### Problems and tasks
a - Read the article on online learning and decide whether each statement agrees with it: (i) Lawrence Susskind is a co-founder of the Program on Negotiation at Harvard Law School; (ii) Meghan Perdue's research found discussion and feedback to be two critical avenues for meaningful online interaction; (iii) Susskind said he designed a single way for learners in a cohort to interact. For each, answer yes or no and quote the exact words from the article that decide it.
b - Reproduce the part of the online learning article between "Getting the most" and "most out of it.", inclusive.
c - Continue the article on getting the most out of an online course, starting after its last sentence.

### Excerpt
************
Getting the most out of your online course

In the video below, MIT Professor and co-founder of the inter-university Program on Negotiation at Harvard Law School Lawrence Susskind discusses the differences between in-person and online teaching, and how this impacts his online negotiation course

So, how can you apply what experts know about teaching online to optimize your own online learning experience? With insights from MIT experts, we discuss the four key elements to look for in your next online course and the actions you can take to get the most out of it.


Takeaway: Doing is learning. The more you interact with your peers, the professor, and material, the more engaged you will be with your own learning.

Digital learning opens up the possibilities of the kinds of interactive experiences learners can have. “I have designed three or four ways that learners in a cohort interact,” said Susskind of his online course, Negotiating to Create Value: The Mutual Gains Approach. “The skills I’m trying to help them learn require interaction between students, professor, and material.”   

Interacting with your online course or program can take many different forms. Meghan Perdue — Digital Learning Fellow for MIT’s School of Humanities, Arts & Social Sciences —  researches the science of online learning, as well as best practices for online learning and MITx Massive Open Online Courses (MOOCs). In her research, she has discovered that discussion and feedback are two critical avenues for meaningful online interaction:


When discussing her research, Perdue highlighted the importance of providing “meaningful and respectful avenues of engagement that the learners have ownership over. Discussion forums that are specifically created as open spaces, and that offer up prompts that colleagues can discuss, are crucial components of online courses.” Perdue continued, “They create engagement and are really important to the learners.”

Peer Feedback & Coaching

Feedback is important in online settings, but according to Perdue, you have to know how to give it. “You don’t want somebody to give you feedback that’s not relevant, not on point. In order for learners to give each other useful feedback, they need a clear rubric that they can apply to judge each other’s work.”
************
### Data supplied
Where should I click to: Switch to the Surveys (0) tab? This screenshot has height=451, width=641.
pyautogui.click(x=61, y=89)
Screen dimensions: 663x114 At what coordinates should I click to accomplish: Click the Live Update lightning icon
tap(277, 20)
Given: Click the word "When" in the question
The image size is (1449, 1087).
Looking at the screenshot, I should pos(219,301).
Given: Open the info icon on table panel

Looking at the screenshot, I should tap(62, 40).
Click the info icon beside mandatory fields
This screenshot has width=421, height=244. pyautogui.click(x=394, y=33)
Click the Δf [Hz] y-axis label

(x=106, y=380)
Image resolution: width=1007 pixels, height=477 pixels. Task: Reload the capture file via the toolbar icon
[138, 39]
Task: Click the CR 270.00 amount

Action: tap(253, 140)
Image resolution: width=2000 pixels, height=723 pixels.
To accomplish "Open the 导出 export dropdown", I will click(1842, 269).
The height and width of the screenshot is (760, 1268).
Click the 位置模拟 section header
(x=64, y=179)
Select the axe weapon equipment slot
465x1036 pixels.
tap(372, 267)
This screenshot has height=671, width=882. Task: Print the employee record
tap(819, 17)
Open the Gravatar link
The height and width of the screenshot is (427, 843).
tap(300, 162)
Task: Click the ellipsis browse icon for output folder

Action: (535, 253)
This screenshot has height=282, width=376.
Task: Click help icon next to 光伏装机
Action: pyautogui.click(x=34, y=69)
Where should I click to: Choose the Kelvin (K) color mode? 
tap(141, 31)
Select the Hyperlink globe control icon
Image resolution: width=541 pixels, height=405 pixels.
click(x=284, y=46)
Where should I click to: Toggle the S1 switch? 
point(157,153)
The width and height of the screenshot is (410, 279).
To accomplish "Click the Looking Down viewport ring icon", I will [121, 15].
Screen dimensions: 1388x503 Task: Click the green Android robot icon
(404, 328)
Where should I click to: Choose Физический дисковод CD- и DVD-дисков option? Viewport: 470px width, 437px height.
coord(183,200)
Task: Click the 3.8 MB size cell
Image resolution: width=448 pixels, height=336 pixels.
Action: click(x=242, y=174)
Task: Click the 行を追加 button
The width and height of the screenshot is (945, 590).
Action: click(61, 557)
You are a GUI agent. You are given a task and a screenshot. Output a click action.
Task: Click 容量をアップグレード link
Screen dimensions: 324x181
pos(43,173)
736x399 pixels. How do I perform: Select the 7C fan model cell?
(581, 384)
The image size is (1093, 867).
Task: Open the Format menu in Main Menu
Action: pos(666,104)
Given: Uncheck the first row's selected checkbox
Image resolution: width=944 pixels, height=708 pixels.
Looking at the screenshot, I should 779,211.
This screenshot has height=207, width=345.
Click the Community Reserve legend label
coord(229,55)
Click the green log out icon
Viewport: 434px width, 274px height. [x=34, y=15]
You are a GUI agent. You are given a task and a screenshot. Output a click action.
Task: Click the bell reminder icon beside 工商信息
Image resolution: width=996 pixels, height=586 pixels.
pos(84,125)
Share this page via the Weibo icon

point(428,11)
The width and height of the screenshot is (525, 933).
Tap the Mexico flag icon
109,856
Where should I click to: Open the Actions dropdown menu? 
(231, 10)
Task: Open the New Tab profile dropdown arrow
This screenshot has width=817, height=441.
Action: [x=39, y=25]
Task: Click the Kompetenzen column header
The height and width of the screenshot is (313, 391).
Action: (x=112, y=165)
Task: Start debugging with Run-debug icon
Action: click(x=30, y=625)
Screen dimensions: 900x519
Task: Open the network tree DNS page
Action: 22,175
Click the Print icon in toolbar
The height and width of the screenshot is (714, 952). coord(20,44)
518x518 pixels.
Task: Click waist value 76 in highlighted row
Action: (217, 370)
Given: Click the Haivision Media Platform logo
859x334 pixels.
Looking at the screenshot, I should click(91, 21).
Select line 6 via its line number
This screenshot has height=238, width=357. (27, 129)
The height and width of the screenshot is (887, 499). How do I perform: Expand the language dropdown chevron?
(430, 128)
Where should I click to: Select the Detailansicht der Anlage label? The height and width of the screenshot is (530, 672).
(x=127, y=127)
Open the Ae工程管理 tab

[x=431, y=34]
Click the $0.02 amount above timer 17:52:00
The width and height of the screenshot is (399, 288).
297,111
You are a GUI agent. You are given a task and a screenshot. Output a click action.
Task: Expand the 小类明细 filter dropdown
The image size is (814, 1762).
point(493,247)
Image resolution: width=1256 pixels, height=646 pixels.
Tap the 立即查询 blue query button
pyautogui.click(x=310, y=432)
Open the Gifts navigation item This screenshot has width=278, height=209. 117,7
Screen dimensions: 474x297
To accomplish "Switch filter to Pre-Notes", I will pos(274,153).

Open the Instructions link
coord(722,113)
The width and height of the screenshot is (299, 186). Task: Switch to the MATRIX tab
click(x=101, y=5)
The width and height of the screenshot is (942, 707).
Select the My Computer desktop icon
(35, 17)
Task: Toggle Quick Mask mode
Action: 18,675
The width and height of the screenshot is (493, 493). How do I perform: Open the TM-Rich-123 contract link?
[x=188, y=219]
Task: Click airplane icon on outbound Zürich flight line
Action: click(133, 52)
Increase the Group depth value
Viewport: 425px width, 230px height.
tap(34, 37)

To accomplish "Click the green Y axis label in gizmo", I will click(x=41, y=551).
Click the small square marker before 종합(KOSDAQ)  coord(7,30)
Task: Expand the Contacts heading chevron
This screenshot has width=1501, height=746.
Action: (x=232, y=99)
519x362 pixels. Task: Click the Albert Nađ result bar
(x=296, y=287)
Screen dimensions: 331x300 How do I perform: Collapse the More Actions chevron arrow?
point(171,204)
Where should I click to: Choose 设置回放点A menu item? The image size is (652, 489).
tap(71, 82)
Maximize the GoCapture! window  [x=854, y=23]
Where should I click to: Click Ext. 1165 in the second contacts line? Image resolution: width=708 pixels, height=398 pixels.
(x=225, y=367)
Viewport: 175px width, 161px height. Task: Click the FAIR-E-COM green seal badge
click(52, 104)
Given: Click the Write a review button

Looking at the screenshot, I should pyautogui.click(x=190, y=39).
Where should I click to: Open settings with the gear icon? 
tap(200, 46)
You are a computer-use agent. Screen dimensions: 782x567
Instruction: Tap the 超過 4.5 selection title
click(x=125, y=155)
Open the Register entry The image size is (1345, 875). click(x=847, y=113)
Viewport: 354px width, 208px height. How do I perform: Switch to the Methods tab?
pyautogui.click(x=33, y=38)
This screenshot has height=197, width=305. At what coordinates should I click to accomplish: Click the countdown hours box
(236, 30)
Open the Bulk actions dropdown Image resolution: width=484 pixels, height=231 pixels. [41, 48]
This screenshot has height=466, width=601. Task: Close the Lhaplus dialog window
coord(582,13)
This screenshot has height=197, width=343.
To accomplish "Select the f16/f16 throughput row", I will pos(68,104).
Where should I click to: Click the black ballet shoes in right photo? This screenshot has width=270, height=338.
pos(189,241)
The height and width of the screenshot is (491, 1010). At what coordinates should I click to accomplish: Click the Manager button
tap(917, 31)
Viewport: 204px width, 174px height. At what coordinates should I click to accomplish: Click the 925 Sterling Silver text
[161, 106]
************
### Task-by-task results
a -
(i) Yes: "co-founder of the inter-university Program on Negotiation at Harvard Law School Lawrence Susskind"
(ii) Yes: "she has discovered that discussion and feedback are two critical avenues for meaningful online interaction"
(iii) No: "I have designed three or four ways that learners in a cohort interact"

b -
Getting the most out of your online course

In the video below, MIT Professor and co-founder of the inter-university Program on Negotiation at Harvard Law School Lawrence Susskind discusses the differences between in-person and online teaching, and how this impacts his online negotiation course

So, how can you apply what experts know about teaching online to optimize your own online learning experience? With insights from MIT experts, we discuss the four key elements to look for in your next online course and the actions you can take to get the most out of it.

c -
In Susskind’s online negotiation course, the students learn how to give each other feedback by watching an ideal scenario. ”After my students do their role-play assignment,” he said, “they watch two of my doctoral students do exactly the same negotiation in an exemplary way. I react to what they say and do, and I coach them and give them advice. Then I ask the students to give each other feedback using the same template.”


Takeaway: Use every opportunity to apply what you are learning.

MIT’s motto, mens et manus, translates from Latin to mind and hand. It reflects the ideals of MIT’s founders who promoted education for practical application.

According to Susskind, “You cannot teach someone how to negotiate by just giving lectures. They have to go through the doing and practicing. Negotiation is clinical education, and you could no more teach someone how to do medicine by just giving lectures.” Susskind’s virtual negotiation simulations, like the “Island Harbor Simulation” (below) let students learn by role-playing different hypothetical situations.


Takeaway: Engage with your teachers and your peers as much as possible. Assume your teachers are there to support and guide you.

Perdue’s research on engagement points to the idea that “the more respectful the instructor is of the students, their agency, curiosity, and desire to participate intellectually increases. It’s about this sense of identity of cultivating a relationship where the instructor is saying, I recognize that you are in this class because you choose to be.”

Respectful engagement is critical for learners who pair up to participate in a virtual simulations as part of Susskind’s online negotiation course. When participating in the simulation, the partners must trust each other to play the role realistically based on the information provided, and then to give each other meaningful feedback. This process requires a great deal of mutual respect, as each participant must assume the other is trying their best during the role playing exercise.


Takeaway: Learning requires a growth mindset, and the best way to grow is discovering the opportunities to change or adjust your approach.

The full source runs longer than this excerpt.